Intervention de Pierre-Henri Dumont

Séance en hémicycle du mercredi 3 mars 2021 à 15h00
Débat consacré à l'europe

Photo issue du site de l'Assemblée nationale ou de WikipediaPierre-Henri Dumont :

En aucun cas nous ne pouvons tolérer la création d'un Singapour-sur-Tamise à trente kilomètres de nos côtes avec, qui plus est, un accès quasi illimité à nos marchés. Brexit means Brexit, Brexit signifie Brexit dans les deux sens.

Monsieur le ministre, chers collègues, personne ne croyait au Brexit ; or, désormais, le Royaume-Uni n'est plus membre de l'Union européenne. Je lance un avertissement solennel : les causes structurelles du Brexit n'ont pas disparu, bien au contraire, elles ont même été renforcées par la crise sanitaire. Dans la course aux vaccins, le Royaume-Uni a su faire mieux que l'Union européenne. Ainsi, plus de 20 millions de Britanniques ont reçu une première dose, contre 3 millions de Français. Cette différence enfonce un coin dans l'affirmation selon laquelle à plusieurs nous serions forcément et tout le temps plus efficaces que seuls. Incapable de vacciner aussi vite que le Royaume-Uni, l'Union européenne a également échoué à fournir aux pays de l'ancien bloc communiste non-membres de l'Union les doses de vaccin nécessaires, jetant ces pays dans les bras des Russes et des Chinois. C'est aussi une défaite géostratégique.

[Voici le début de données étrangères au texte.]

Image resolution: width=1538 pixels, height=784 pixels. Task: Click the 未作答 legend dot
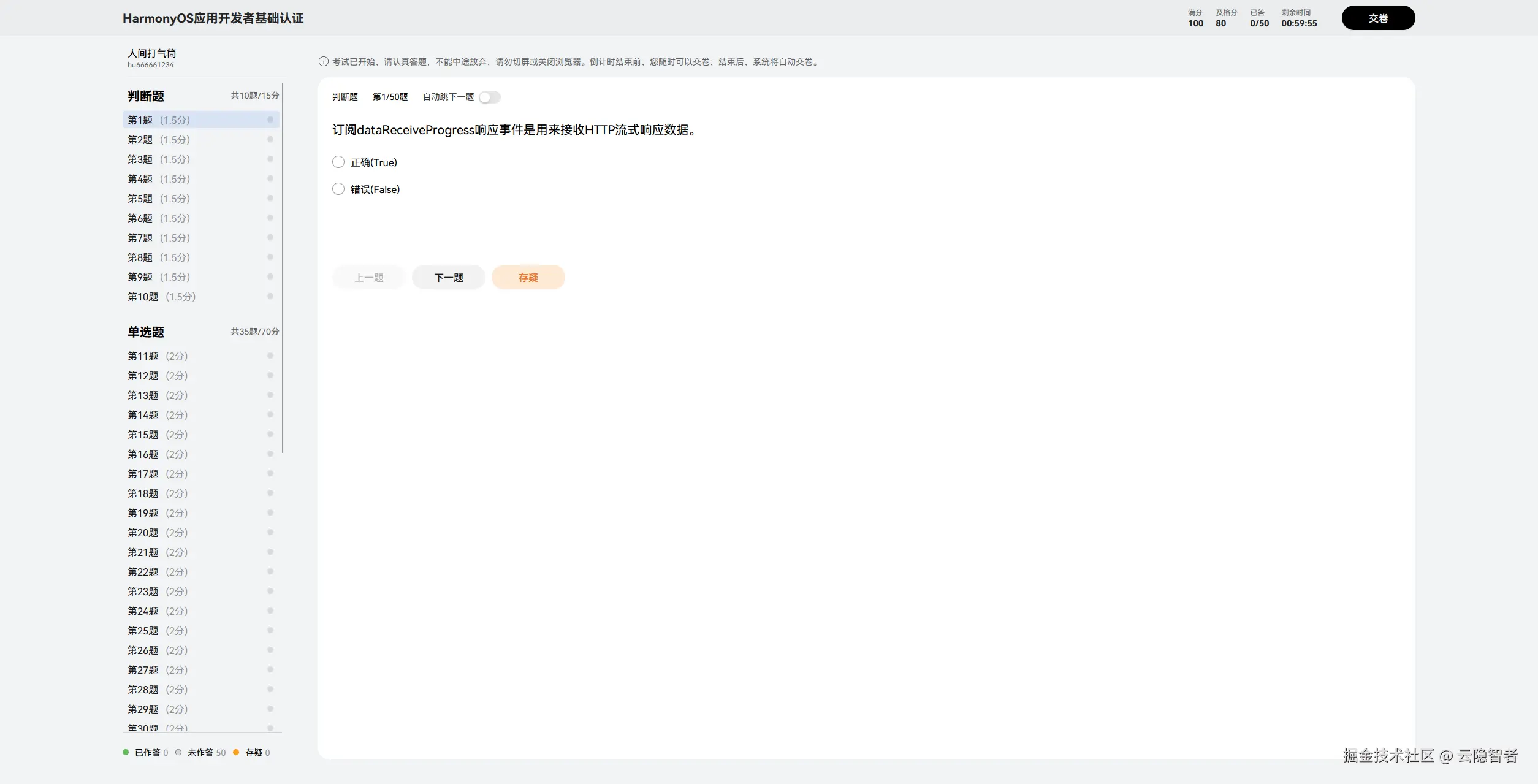(x=178, y=752)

Une autre cause du Brexit n'a toujours pas été traitée comme il se doit : il s'agit de la question migratoire. Le futur pacte sur la migration et l'asile ne permettra pas de résoudre la crise existentielle qui traverse nos populations, car il ne répond pas à la seule question que se posent les Européens : pouvons-nous réellement choisir qui a le droit de se maintenir et de s'intégrer dans nos pays ? L'Union européenne, si elle veut être comprise, doit être claire sur ses valeurs et sur ses principes. Cela passe aussi par une plus grande solidarité entre pays et l'obligation d'observer les mêmes règles du jeu. Cela n'est pas le cas aujourd'hui avec le dumping fiscal et social organisé par différents États membres. Cela sera encore moins le cas demain, en raison des rabais importants sur leur contribution au budget de l'Union, que la France a accepté d'accorder à ces mêmes pays afin d'obtenir une victoire politique au Président Macron sur le plan de relance. Cette victoire à court terme instille le poison de la discorde future.

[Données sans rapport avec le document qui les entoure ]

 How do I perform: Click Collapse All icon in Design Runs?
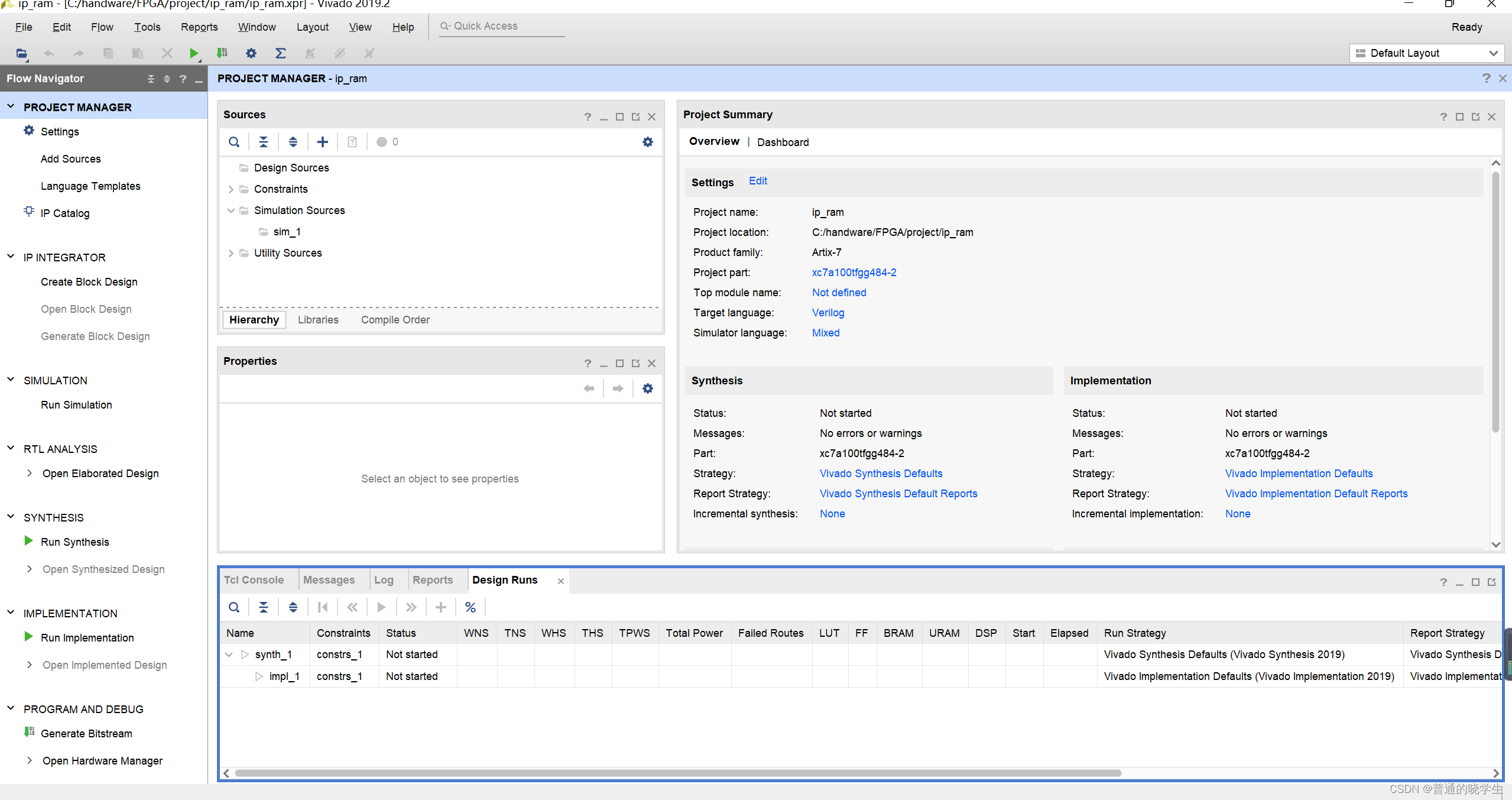pyautogui.click(x=264, y=607)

Enfin le double discours du Gouvernement sur des sujets aussi sensibles que les accords commerciaux ou l'adhésion de la Turquie à l'Union européenne sème les graines de la division. Comment le Président Macron peut-il affirmer en décembre son opposition à l'accord de libre-échange avec le Marché commun du Sud, le MERCOSUR, tout en autorisant en janvier ses ministres à continuer les négociations ? Comment accepter que le Gouvernement refuse depuis juillet 2019 d'inscrire l'Accord économique et commercial global, le CETA, à l'ordre du jour du Sénat, tout en approuvant sa large application partielle ? Comment enfin tolérer l'entrisme de la Turquie en France et les insultes turques à la France et le fait que, en même temps, notre pays ne mette pas un véto définitif au processus d'adhésion de la Turquie, faisant même du pays d'Erdogan le second bénéficiaire de notre aide publique au développement ?

Monsieur le ministre, la responsabilité du Gouvernement est simple mais effrayante : faire en sorte que le Brexit ne reste qu'une péripétie exceptionnelle et non pas le commencement d'un délitement plus vaste.